Copy each entry below exactly. No images.

:: Exercise input ::

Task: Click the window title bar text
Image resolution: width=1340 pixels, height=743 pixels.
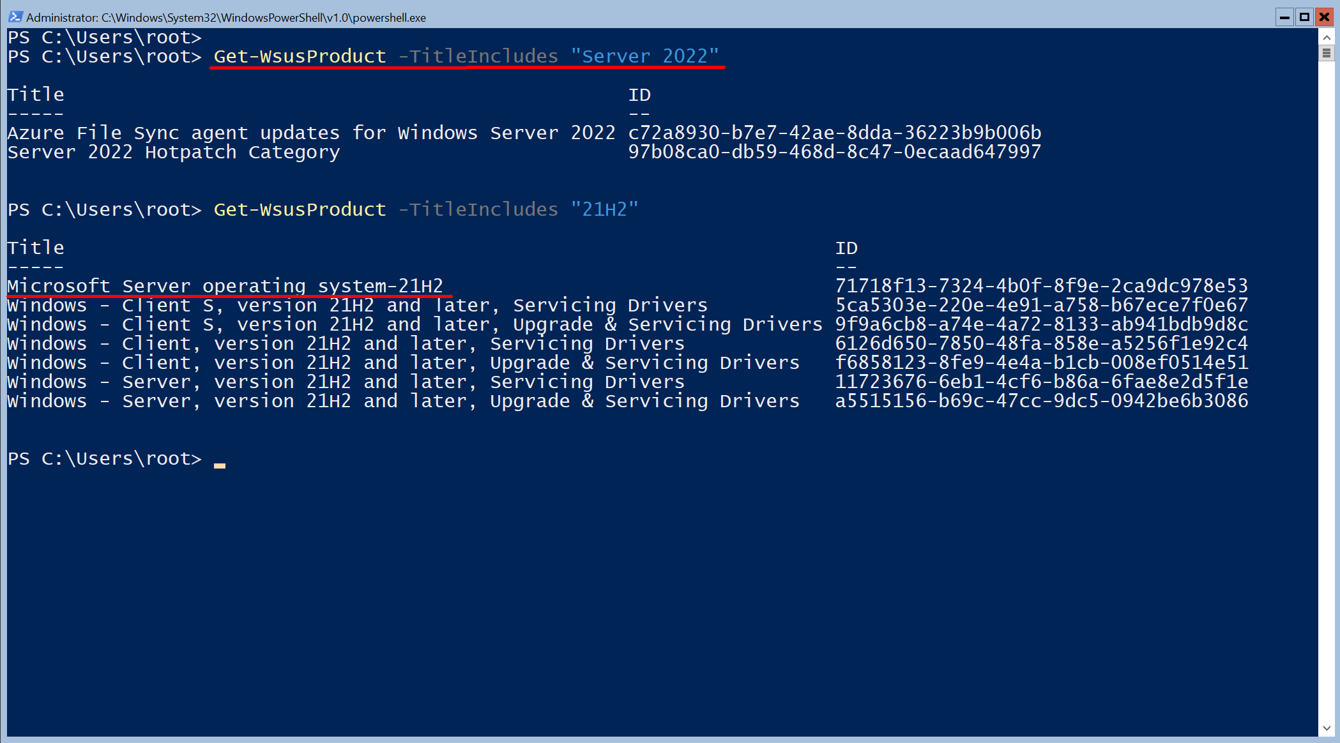Action: pyautogui.click(x=226, y=17)
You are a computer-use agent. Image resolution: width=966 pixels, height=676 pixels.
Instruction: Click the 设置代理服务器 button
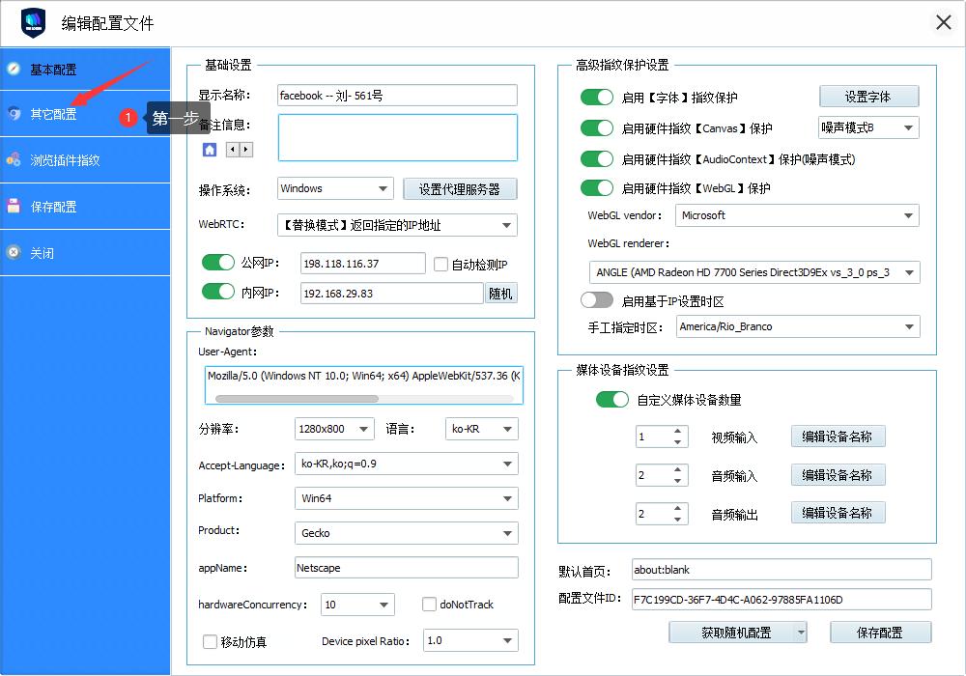point(460,188)
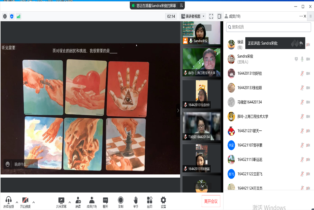Open 设置 settings gear

163,200
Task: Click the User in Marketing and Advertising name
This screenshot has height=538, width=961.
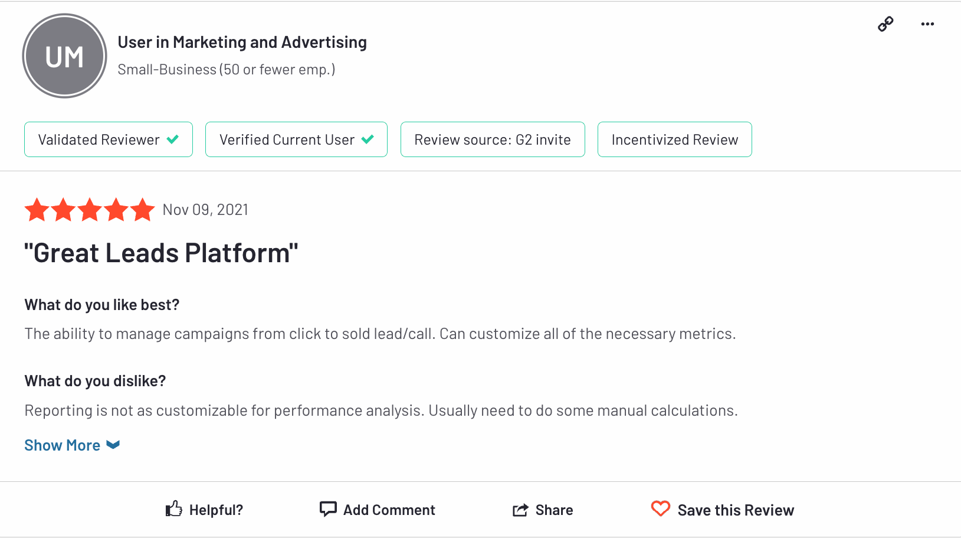Action: [x=242, y=43]
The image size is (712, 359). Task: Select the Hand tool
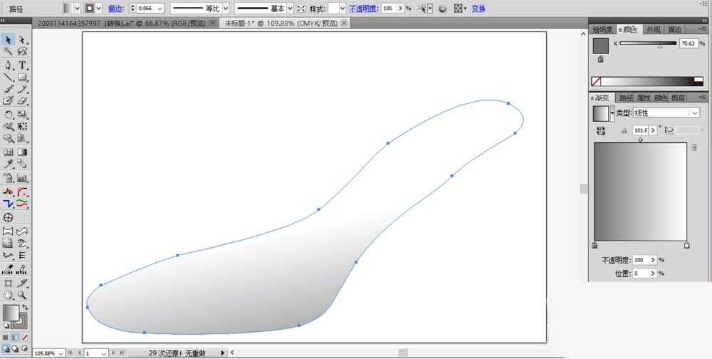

:::

Written response:
Task: Click the window title bar text
Image resolution: width=1340 pixels, height=743 pixels.
Action: pyautogui.click(x=226, y=17)
You are a computer-use agent. Image resolution: width=966 pixels, height=676 pixels.
Instruction: Click the 设置代理服务器 button
point(460,188)
Open 设置 settings gear

163,200
Task: Click the User in Marketing and Advertising name
This screenshot has height=538, width=961.
Action: [x=242, y=43]
The image size is (712, 359). Task: Select the Hand tool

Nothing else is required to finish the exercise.